Reader, when thro' the country going
You 've, doubtless, seen potatoes growing.
And when the frosts of autumn cold
Have nipp'd the grass and bound the mould,
Stripp'd trees like spars bereft of rigging,—
Doubtless you 've seen potatoe-digging.
O! ye, who drive some useful trade,
Yet long the farmer's life to lead,
Because in some wee patch of ground,
Hemm'd in by walls and buildings round,
You make it pastime with the hoe
To spend an odd half hour, or so,
And boast your skill to raise tomatoes,—
Turn out one day and dig potatoes!
Wind, dead north pole! and you may hear
Cool Boreas purring in your ear;
Divided, your opinion lingers
'Twixt itching nose and dirty fingers
As from the fountain of your brain
The sap drips like the sugar rain;

109

And when in order to reflect
Should you your aching spine erect,
Then envy not the crow that flies
Bowling along the windy skies,
Or, tacking in the current, scuds
To the lee side of sheltering woods;
But still if farmer's life you covet,
Think ‘what is truth,’ and say you love it.

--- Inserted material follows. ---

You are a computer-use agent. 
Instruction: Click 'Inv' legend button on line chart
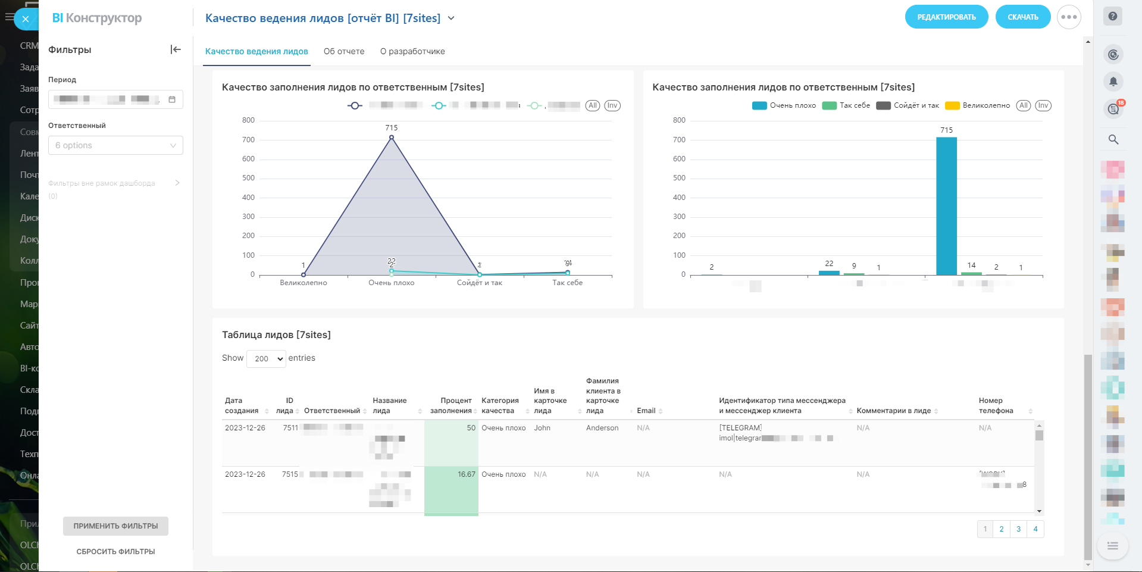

Potatoes! who would ever dream
Of winning bays with such a theme!
'T were vain to try, I 'd surely think it,
Unless with something one could link it,—
Something that should throughout the whole
Pervade the body with a soul.
So briefly then to join, I'll try,
Potatoes and humanity.
Potatoes! true the theme is homely,
But there are others far less comely;
Nor do I care how critics thwack me
Since Paul himself will kindly back me.
First, note this sober looking fellow,
His color of a dingy yellow;
Rough his exterior, you see,
But, for all that, give him to me.
Nature has booked him ‘No. One;’
A little cooking and he 's done.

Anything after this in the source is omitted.